| Record excerpts |
◆ ◆ ◆ ◆ ◆ ◆ ◆

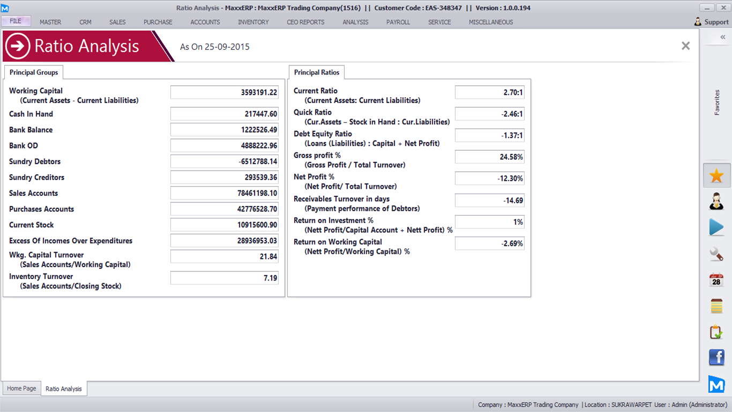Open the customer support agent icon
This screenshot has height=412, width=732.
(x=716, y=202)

◆ ◆ ◆ ◆ ◆ ◆ ◆

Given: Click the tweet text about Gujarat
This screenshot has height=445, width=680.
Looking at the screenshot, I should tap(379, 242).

◆ ◆ ◆ ◆ ◆ ◆ ◆

| What to produce |
Please copy the entries word for word, beginning with the line containing "Open the customer support agent icon" and continuing through the line containing "(x=716, y=202)". Leave the pictures out.

| Answer to this task |
Open the customer support agent icon
This screenshot has height=412, width=732.
(x=716, y=202)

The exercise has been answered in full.